When creating the third image, the apparatus 200 can also add
components within each block of the first image with other
components within the respective block to obtain a plurality of
block sums, store the block sums in an array for the first image,
add components within each block of the second image with other
components within the respective block to obtain a block sum, and
store the block sums in an array for the second image. For example,
the apparatus 200 can also add the absolute value of the components
within each block. The third image can then be created based on
selecting preferential blocks between blocks of the first image and
blocks of the second image based on comparing block sums of the
first image with block sums of the second image. The block sum may
be the sum of the alternative component (AC) coefficients of a
block. When creating the third image, the apparatus 200 can also
subtract the block sums of the first image from the block sums of
the second image and then create the third image by replacing the
blocks in the second image with the blocks from the first image
when the subtraction of the block sums gives a negative value. The
apparatus 200 can further create the third image by aligning blocks
of the first image with blocks in the second image and creating the
third image by replacing selected blocks in the second image with
respective blocks from the first image when the block sum of the
respective block of the first image is higher than the block sum of
the respective block of the second image. For example, a block,
such as a Minimum Coded Unit (MCU), of one image will be used if it
has a higher AC sum than a corresponding block of the other image.
When creating the third image, the apparatus 200 can then output
the third image by displaying the third image or transferring the
third image. For example, the apparatus 200 can transfer the third
image to a removable memory card, which can be removed and used in
another device. The apparatus 200 may also transfer the third image
by using a data cable or a wireless signal to send the image to
another device. In step 350, the flowchart 300 ends or the
apparatus 200 may continue to process additional images.
[0025] FIG. 4 is an exemplary flowchart illustrating the operation
of the apparatus 200 according to another possible embodiment. In
step 410, the flowchart 400 begins. In step 415, a user of the
apparatus 200 may select a focal range for the camera module 285.
For example, the user can select from a near field of 0-20 cm, a
medium range of 20-80 cm, and a far field of over 80 cm. The
apparatus 200 may also be set to an automatic mode where the
apparatus 200 determines the focal range. In step 420, the
apparatus 200 can capture the first image, compress the first image
and/or block split the first image, and then store the resulting
processed first image. In step 425, the apparatus 200 can capture
the second image, compress the second image and/or block split the
second image and then store the resulting processed second image.

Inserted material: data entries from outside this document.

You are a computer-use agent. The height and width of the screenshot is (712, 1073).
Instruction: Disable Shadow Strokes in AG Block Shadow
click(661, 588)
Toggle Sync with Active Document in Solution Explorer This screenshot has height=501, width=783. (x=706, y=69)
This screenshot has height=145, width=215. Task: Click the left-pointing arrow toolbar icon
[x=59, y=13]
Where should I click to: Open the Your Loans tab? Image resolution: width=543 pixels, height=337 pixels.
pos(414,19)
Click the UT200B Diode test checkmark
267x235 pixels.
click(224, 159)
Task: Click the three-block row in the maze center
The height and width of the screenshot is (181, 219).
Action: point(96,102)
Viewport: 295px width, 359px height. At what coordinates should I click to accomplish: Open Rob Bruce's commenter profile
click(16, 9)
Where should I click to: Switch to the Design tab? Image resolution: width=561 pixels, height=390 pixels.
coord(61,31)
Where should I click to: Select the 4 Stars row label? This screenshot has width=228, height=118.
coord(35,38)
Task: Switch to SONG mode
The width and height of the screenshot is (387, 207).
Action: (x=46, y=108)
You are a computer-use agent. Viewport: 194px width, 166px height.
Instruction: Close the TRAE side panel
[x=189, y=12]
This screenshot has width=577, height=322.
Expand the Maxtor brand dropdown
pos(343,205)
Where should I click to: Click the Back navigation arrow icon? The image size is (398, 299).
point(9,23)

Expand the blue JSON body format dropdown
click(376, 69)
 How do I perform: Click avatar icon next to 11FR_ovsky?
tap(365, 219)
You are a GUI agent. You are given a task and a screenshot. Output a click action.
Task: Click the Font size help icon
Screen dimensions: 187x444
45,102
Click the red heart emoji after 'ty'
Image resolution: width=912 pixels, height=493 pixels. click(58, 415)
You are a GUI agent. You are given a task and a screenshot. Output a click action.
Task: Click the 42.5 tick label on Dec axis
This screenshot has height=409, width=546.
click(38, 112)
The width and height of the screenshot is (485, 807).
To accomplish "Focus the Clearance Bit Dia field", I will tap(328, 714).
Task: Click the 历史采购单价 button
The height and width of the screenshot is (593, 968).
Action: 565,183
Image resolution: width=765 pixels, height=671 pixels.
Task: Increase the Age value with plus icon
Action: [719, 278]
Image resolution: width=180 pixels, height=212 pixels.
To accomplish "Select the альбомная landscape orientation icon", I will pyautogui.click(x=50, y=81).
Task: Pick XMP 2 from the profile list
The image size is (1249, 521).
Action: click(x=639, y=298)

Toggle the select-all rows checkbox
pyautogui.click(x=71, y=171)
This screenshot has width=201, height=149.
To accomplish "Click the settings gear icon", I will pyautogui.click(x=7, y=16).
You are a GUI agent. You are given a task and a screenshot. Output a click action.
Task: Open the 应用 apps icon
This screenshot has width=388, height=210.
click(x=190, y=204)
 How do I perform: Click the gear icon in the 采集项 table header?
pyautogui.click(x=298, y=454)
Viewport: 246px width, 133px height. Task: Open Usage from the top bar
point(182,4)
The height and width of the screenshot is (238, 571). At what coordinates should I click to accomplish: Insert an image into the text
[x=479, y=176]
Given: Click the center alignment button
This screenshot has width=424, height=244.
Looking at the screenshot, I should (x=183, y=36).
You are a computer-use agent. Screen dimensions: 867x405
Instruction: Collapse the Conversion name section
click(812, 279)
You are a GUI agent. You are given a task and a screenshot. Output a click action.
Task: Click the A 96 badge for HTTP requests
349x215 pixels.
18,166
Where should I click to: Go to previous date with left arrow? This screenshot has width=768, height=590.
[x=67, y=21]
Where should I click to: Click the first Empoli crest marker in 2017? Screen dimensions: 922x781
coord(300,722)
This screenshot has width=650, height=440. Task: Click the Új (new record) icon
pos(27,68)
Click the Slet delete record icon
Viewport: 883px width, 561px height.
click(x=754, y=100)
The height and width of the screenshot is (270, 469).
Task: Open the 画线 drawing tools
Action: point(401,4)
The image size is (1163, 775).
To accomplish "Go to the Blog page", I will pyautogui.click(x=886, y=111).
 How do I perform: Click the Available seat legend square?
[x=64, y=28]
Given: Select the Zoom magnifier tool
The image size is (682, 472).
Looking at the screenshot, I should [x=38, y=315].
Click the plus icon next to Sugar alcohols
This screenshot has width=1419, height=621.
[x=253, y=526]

For example, the apparatus may perform some steps of JPEG
compression on the images, may transform the image into MCU blocks,
may transform the image using a discrete cosine transform, may
perform run length coding on the image, or may perform other
processing on each image.
[0026] In step 430, the apparatus 200 can store the maximum
absolute AC sum for each block in each image in two arrays, one for
each image. For example, each block can be an 8.times.8 block
including a DC coefficient and AC coefficients. The AC coefficients
can be added together to get the AC sum for each block and the
results can be stored in an array. In step 435, the apparatus 200
can store the row average AC sum for each image in two vectors and
store the overall average AC sum for each image. Alternately, the
column average AC sum can be stored. In step 440, the apparatus 200
can find the AC extremes by subtracting the AC sum in each block
from the respective image overall average AC sum and the result can
be stored in two arrays. In step 445, the apparatus 200 can align
the extremes of the two images to determine shifting and expansion
factors.
[0027] Next, the apparatus 200 can compare the blocks of the images
to determine which blocks are in better focus. One example is given
by subtracting blocks for the comparison. Alternately, other
methods may be used for the comparison, such as merely determining
which blocks have the larger AC sum to determine which have better
focus. According to this example, in step 450, the apparatus 200
can subtract the AC sum of the near image from the far image. In
step 455, the apparatus 200 can calculate the average coordinates
of the positive and negative AC sums along with the standard
deviation in four directions. This step can help align the images
in case objects have moved between times when the images were
captured or if the user shifted the camera when taking the images.
Multiple coordinates may be used beyond the average coordinates of
positive and negative AC sums if many objects are present at
different distances in the images. In step 460, the apparatus 200
can define the boundary for the area with the negative AC sum. This
step can figure out the boundary of the objects to later smooth the
boundary using processing. In step 465, the apparatus 200 can
replace the blocks in the far image with the blocks in the near
image in the area with the negative AC sum. This step replaces the
less focused blocks with the better focused blocks which results in
all of the objects in the final image being in better focus than
only selected objects in each original image. In step 470, post
processing can be performed and the final image can be stored in
the memory 270 or the process can be repeated if additional images
are to be combined. In step 475, the flowchart ends.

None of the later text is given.